## INSTRUCTIONS FOR THE TASK
Please output every record below exactly as written, leaving out any pictures.

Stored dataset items
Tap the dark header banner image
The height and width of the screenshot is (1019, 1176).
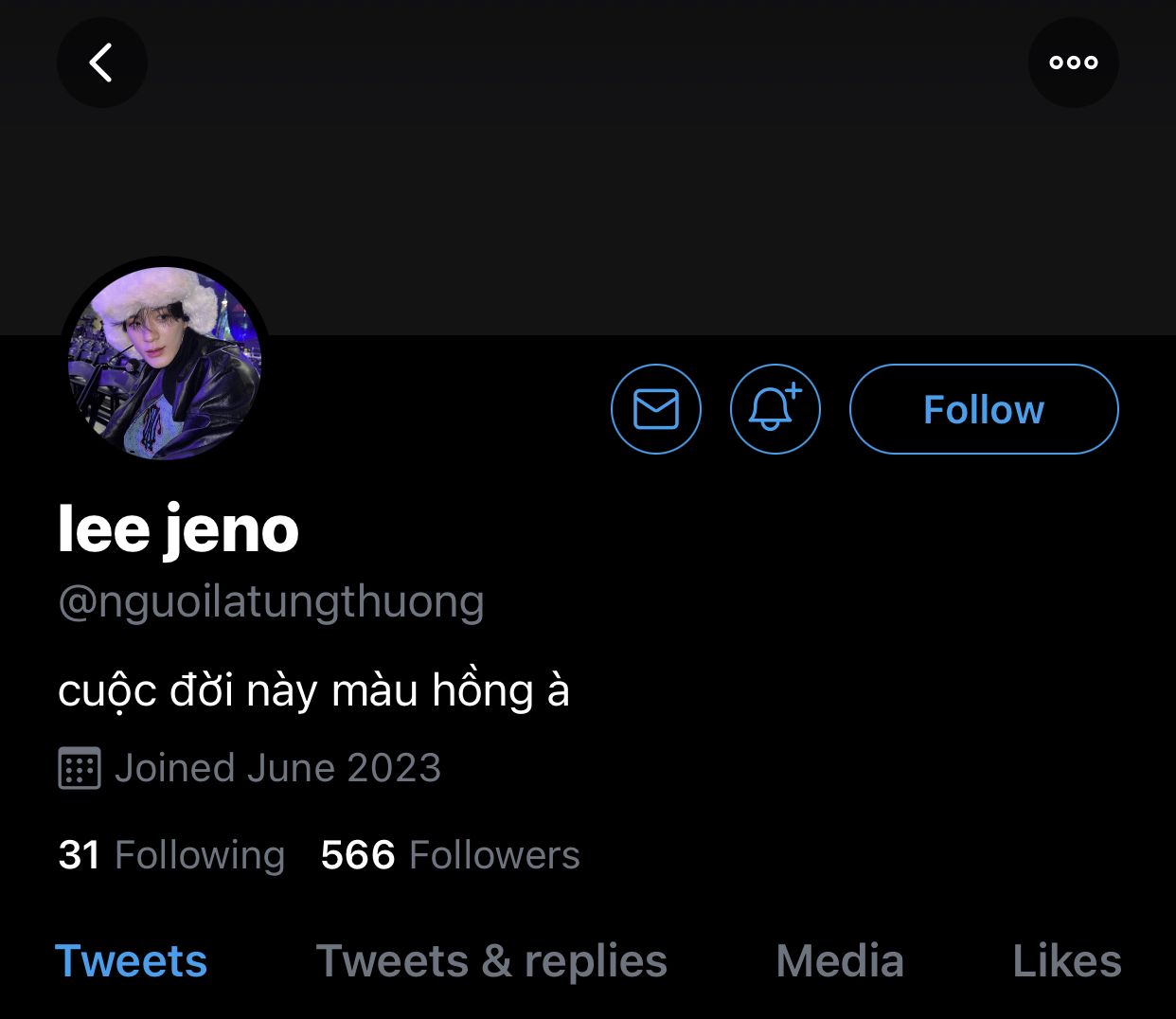[587, 189]
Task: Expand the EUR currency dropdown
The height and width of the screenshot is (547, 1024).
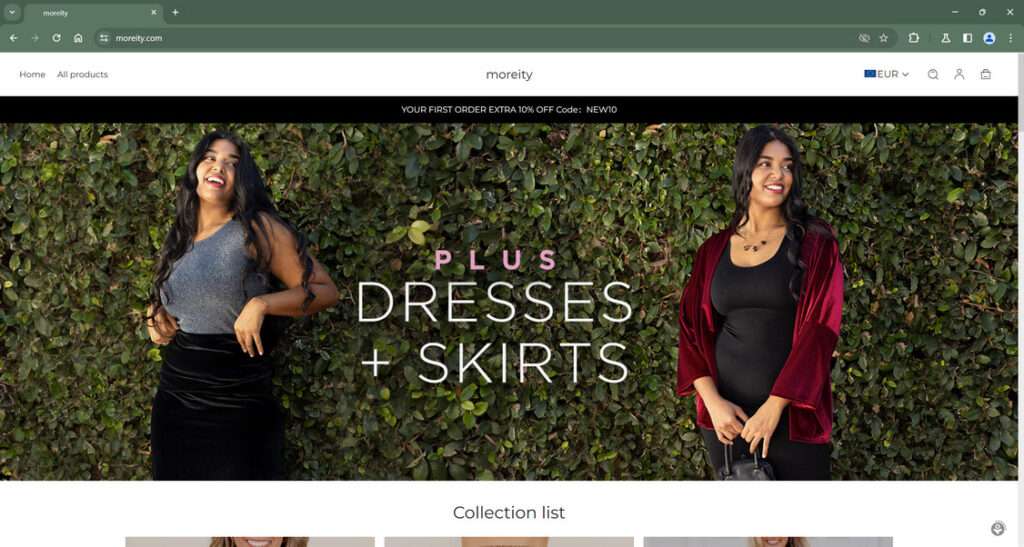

## ANSWER TO THIS PROBLEM
Tap the dark header banner image
The height and width of the screenshot is (1019, 1176).
[587, 189]
Task: Expand the EUR currency dropdown
The height and width of the screenshot is (547, 1024).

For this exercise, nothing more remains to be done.